Early successional stages in wetlands have become extremely scarce. The importance of this originally super-abundant facet (see Fig. 1) is one of the missing links in our thinking about the functioning and maintenance of present-day wetlands. This point has been emphasised elsewhere (e.g. van Eerden 1990). As to the newly created land areas, the embankments are often followed by a pioneer stage of marshland and/or extensive agriculture. This phase is attractive to many bird species as it is a highly productive period (seeds, insects, young fish and small mammals; cf. Dijkstra et al. 1995, Dijkstra & Zijlstra 1997). By a continual process of developing new areas by draining of wetlands, the loss of wetlands was flanked by the occurrence of man-induced pioneer phases at the transition of water and land during a period of several hundreds of years. This has unintentionally toned down the effects of loss of area and will have had a temporary, positive effect on those species groups which use multiple habitats, such as waterbirds. Especially now, when these pioneer effects have faded and the last large-scale waterworks have been carried out, we are at the onset of a new phase in history. Before we can judge this effect we have to consider the present functioning of natural and man-made wetlands in more detail.

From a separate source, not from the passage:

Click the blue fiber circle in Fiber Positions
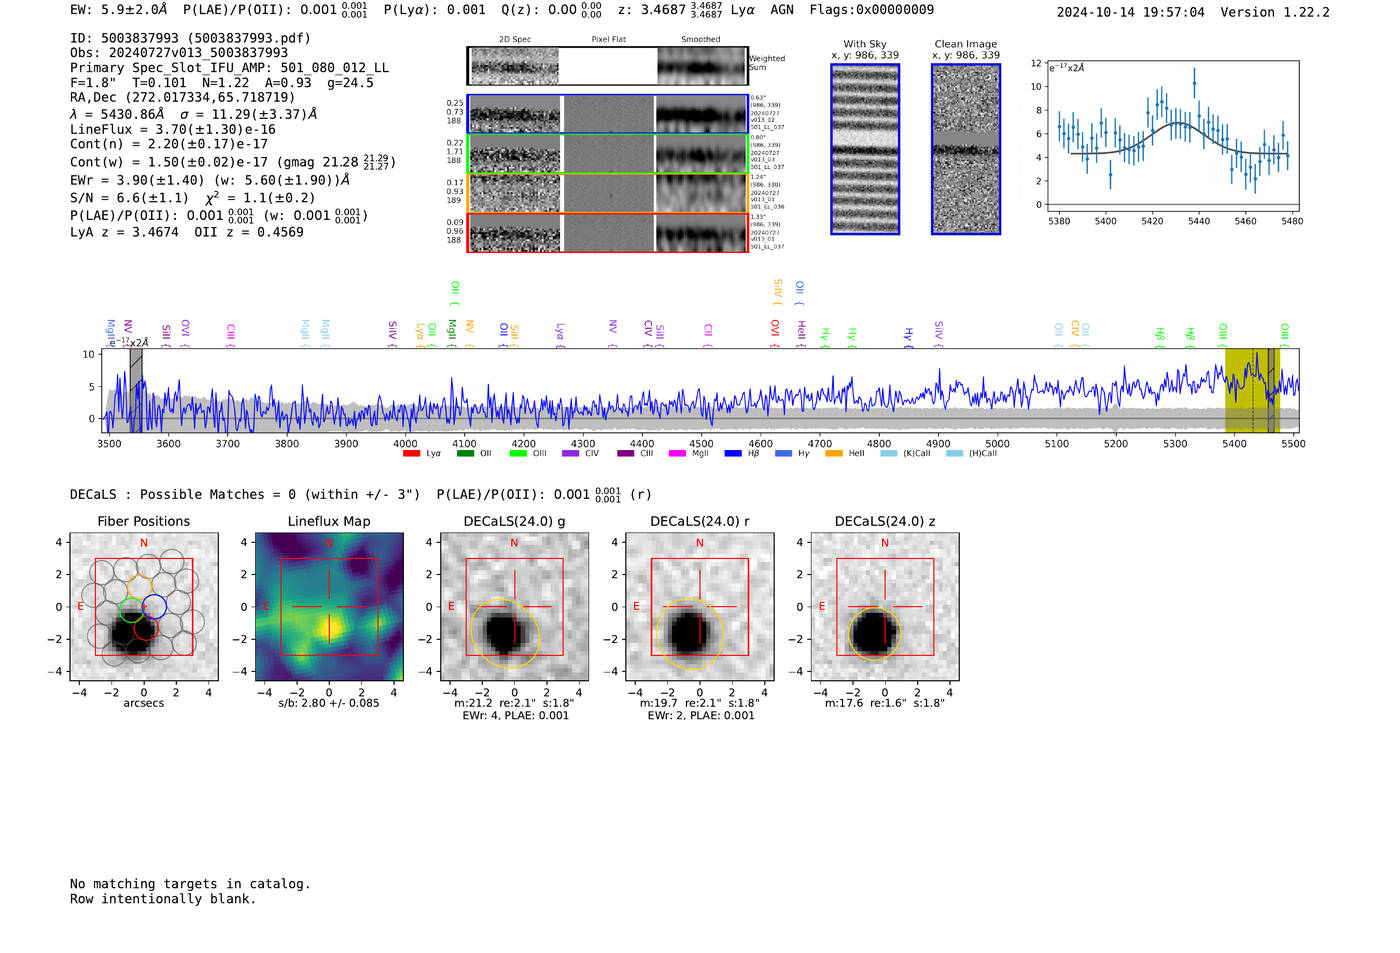This screenshot has height=953, width=1400. coord(154,606)
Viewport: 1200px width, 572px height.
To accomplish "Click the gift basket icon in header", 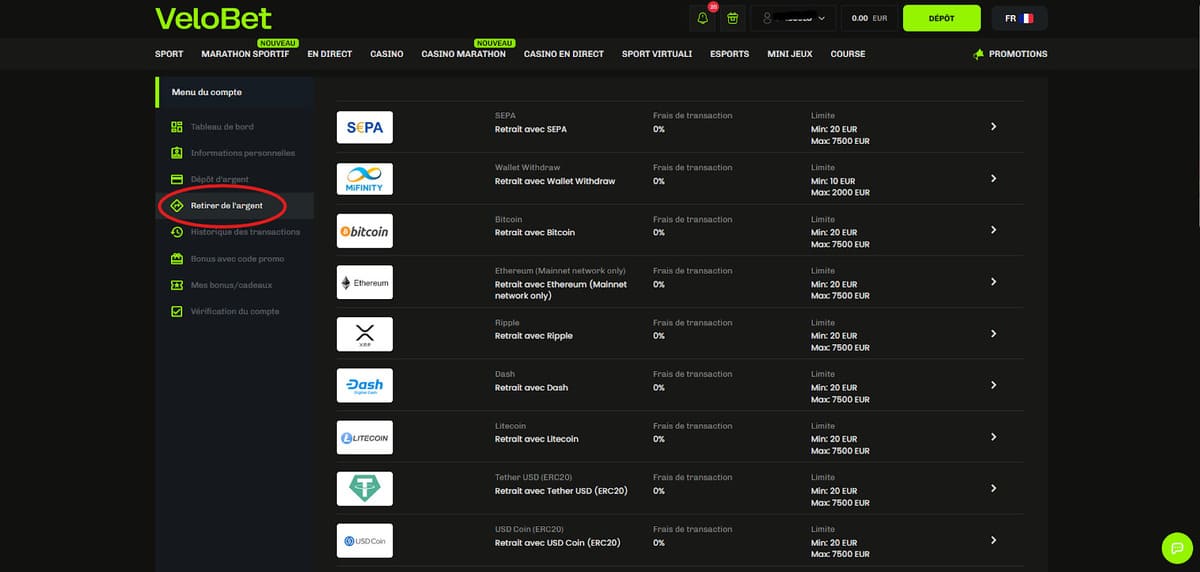I will coord(733,18).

The present biological significance of Dutch wetlands may seem of modest interest if compared to the situation of the past. Many nature reserves preserve fragments of habitat that was much more extensive earlier on. Many of them have a regulated water level and strongly depend on Man's management of the landscape. A great many have even been derived from cultivation measures (e.g. peat cutting activities) and there is a general lack of transitionary zones. However, on an international scale, the Dutch environment still functions as a major haunt for millions of migratory waterbirds (Wolff 1988). Many birds still profit from the remaining wetlands and agricultural areas on their biannual journey to and from the breeding grounds. It is this international responsibility to preserve these populations on a mega scale, being the flyway of the species, which makes the effort for an adequate wetland management worthwhile. The question of the ‘restoration of naturalness’ (a hot topic in Dutch nature conservation) should be considered also in relation to this goal. Any endeavour towards a more natural situation, based on a reference from the past, could easily lead to a deterioration of the carrying capacity for migratory waterbirds. This group of organisms, which has been able to withstand changes over a long period of time, still depends for part of the year on purely natural and unspoiled ecosystems in northern Europe. Only by preservation of their stopover and wintering habitats, necessary as stepping stones along the flyway, their role in these ecosystems can be safeguarded. As the wintering areas have diminished so strongly in size, this requires a fair knowledge of the carrying capacity of these habitats.